It may surprise you to know that I am not much for romance. My brain doesn’t work that way. Saxon is the true romantic in our family.
Saxon went to visit her family for a couple of weeks, leaving me and Emma behind. I mean not TheMartian kind of leaving behind, but… well, she went, we didn’t.
The first night she was gone, I climbed into bed all alone. I was planning on reading myself to sleep. I placed my head on my pillow and heard crinkle, crinkle.
“Yay!” I thought. “Saxon hid a bag of potato chips under my pillow as a parting gift.” I hurriedly threw the pillow off the bed but… it wasn’t potato chips. It was an envelope stuffed with notes. The notes were labeled: Day One, Day Two, Day Three… The instruction sheet said I was to read one note each night she was gone. Which I did, and the notes were really sweet, but still I was a little disappointed there weren’t any potato chips.

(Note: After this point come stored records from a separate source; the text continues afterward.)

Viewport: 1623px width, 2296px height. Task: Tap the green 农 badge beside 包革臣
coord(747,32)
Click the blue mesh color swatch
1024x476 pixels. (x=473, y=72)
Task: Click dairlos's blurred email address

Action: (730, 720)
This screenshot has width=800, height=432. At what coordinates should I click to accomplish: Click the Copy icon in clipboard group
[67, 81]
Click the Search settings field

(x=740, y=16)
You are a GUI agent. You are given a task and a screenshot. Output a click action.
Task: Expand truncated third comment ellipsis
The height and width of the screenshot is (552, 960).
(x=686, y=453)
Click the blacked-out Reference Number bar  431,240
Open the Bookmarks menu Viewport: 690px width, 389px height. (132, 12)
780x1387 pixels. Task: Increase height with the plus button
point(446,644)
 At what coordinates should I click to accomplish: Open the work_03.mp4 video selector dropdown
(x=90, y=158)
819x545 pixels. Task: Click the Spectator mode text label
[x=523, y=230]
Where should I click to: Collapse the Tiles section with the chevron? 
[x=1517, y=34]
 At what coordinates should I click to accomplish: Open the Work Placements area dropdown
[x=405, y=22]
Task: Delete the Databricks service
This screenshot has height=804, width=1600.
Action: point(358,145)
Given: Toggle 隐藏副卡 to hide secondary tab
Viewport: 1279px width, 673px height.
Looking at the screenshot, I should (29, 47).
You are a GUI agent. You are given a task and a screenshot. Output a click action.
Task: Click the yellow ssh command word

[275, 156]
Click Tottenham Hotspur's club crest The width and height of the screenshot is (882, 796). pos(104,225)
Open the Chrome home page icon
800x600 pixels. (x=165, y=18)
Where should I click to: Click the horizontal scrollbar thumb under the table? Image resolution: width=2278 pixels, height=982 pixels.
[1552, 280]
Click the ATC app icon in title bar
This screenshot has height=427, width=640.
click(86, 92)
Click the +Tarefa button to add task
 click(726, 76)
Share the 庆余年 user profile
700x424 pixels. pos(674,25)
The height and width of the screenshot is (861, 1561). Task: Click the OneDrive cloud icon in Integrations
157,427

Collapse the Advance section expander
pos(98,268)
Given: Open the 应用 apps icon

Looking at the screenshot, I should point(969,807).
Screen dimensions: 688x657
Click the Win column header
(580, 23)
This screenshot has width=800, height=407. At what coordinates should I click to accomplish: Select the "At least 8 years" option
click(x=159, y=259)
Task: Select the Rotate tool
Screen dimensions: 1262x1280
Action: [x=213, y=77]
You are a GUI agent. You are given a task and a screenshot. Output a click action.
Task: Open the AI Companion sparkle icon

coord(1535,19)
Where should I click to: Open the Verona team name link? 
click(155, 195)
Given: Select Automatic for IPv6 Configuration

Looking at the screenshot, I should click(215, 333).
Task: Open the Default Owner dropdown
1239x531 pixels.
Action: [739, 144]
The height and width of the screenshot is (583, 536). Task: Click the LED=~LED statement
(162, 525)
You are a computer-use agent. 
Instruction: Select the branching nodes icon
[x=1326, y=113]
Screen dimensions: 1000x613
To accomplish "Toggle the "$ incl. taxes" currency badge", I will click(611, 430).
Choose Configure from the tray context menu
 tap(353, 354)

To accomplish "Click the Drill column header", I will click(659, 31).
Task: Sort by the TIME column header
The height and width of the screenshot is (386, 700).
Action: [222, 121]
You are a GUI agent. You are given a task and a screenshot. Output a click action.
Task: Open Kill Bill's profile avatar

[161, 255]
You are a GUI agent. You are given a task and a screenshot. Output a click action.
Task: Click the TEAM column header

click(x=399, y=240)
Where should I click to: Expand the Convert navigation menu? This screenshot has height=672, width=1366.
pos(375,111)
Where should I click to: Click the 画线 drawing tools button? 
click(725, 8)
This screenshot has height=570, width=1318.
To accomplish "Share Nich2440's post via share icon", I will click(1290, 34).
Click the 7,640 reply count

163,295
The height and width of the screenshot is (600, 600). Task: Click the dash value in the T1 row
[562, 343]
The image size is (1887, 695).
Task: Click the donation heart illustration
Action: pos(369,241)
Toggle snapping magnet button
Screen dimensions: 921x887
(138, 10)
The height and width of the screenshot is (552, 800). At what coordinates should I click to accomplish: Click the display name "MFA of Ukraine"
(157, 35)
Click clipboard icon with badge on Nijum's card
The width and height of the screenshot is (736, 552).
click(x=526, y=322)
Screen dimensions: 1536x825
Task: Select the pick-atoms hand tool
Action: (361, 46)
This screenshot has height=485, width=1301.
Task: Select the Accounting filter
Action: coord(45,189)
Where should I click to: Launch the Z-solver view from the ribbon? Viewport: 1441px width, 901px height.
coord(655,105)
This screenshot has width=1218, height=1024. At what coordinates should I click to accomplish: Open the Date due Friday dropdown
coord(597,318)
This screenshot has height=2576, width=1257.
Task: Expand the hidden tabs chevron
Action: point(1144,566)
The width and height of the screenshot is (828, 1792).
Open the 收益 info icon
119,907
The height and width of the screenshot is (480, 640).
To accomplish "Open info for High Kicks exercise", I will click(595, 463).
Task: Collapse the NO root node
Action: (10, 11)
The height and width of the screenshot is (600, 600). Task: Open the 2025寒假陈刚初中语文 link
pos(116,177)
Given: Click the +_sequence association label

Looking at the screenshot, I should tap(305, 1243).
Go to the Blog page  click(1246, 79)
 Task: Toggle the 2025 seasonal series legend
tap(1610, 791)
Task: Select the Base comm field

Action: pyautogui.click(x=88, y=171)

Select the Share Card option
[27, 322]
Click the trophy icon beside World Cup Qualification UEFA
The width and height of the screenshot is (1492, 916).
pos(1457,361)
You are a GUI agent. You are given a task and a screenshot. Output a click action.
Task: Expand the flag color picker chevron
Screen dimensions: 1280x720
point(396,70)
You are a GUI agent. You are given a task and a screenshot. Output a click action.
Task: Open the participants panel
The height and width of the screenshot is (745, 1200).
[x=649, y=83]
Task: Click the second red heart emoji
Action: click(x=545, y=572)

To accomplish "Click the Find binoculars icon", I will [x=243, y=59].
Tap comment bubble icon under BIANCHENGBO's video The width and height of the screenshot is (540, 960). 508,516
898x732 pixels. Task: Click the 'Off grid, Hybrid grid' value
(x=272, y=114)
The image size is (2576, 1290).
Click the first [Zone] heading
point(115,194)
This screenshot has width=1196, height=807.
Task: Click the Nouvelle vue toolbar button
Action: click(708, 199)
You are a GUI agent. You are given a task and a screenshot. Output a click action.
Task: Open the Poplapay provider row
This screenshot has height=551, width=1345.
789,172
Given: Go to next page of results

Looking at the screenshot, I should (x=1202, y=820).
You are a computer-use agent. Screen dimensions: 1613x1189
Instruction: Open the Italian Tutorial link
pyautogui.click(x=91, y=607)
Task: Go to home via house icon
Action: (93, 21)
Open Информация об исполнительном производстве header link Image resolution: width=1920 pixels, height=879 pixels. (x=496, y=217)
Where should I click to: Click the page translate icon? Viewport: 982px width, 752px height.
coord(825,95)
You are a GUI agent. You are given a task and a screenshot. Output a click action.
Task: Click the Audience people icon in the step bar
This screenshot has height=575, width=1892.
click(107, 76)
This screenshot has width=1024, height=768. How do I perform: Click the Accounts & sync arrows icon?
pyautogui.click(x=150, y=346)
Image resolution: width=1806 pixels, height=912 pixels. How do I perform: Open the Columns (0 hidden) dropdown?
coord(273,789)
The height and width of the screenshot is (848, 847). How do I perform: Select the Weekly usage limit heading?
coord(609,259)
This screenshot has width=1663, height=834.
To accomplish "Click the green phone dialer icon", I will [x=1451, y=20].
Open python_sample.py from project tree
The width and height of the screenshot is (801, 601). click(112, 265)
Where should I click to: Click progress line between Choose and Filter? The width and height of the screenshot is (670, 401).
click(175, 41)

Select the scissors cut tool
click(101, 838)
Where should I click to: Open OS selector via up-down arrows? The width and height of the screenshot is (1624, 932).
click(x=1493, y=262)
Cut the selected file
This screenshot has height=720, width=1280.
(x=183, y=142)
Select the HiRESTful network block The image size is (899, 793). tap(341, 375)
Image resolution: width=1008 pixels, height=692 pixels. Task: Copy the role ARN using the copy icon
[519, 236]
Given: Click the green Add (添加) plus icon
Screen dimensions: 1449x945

The first two days Saxon was gone I kept finding little love notes stuck around the house. On my toothbrush, on my towel, in the microwave… The love note she stuck in the shower freaked me out a bit. I stepped into the shower, naked of course, and turned around to find a pair of eyes drawn on a piece of paper under the words “I can see you and you’re beautiful.” Talk about creepy.
The next day I got an email from Amazon saying that my cow painting would be delivered in two days. I freaked out. I hadn’t ordered a cow painting! I went to Amazon and clicked and clicked and clicked until I cancelled the order.
Then it dawned on me. I bet Saxon ordered the painting. She knew I loved cows. I called her up:
“Hey, honey? Did you order a cow poster from Amazon?”
“Dammit, you weren’t supposed to see that. It’s your Valentine’s Day present,” Saxon said.
“I cancelled it.”
“Why? Didn’t you like it?”
“It was too much money to spend on a cow poster.”
“It’s a painting, not a poster,” Saxon said.
“It’s still too much.”
“It’s actually a really good deal for a painting.”
At that moment, I got a return reply from Amazon. I read it. “Dammit. Amazon says they can’t cancel the cow. It’s already been shipped. It’s going to be here tomorrow.”
“How about we say the cow painting is both our Valentine’s present? You know, half yours and half mine. That way you don’t have to buy me anything,” Saxon said.
“Okay, it’s a deal. The left half is yours, the right half is mine.”
“That’s not what I meant and you know it. You really need to work on being more romantic.”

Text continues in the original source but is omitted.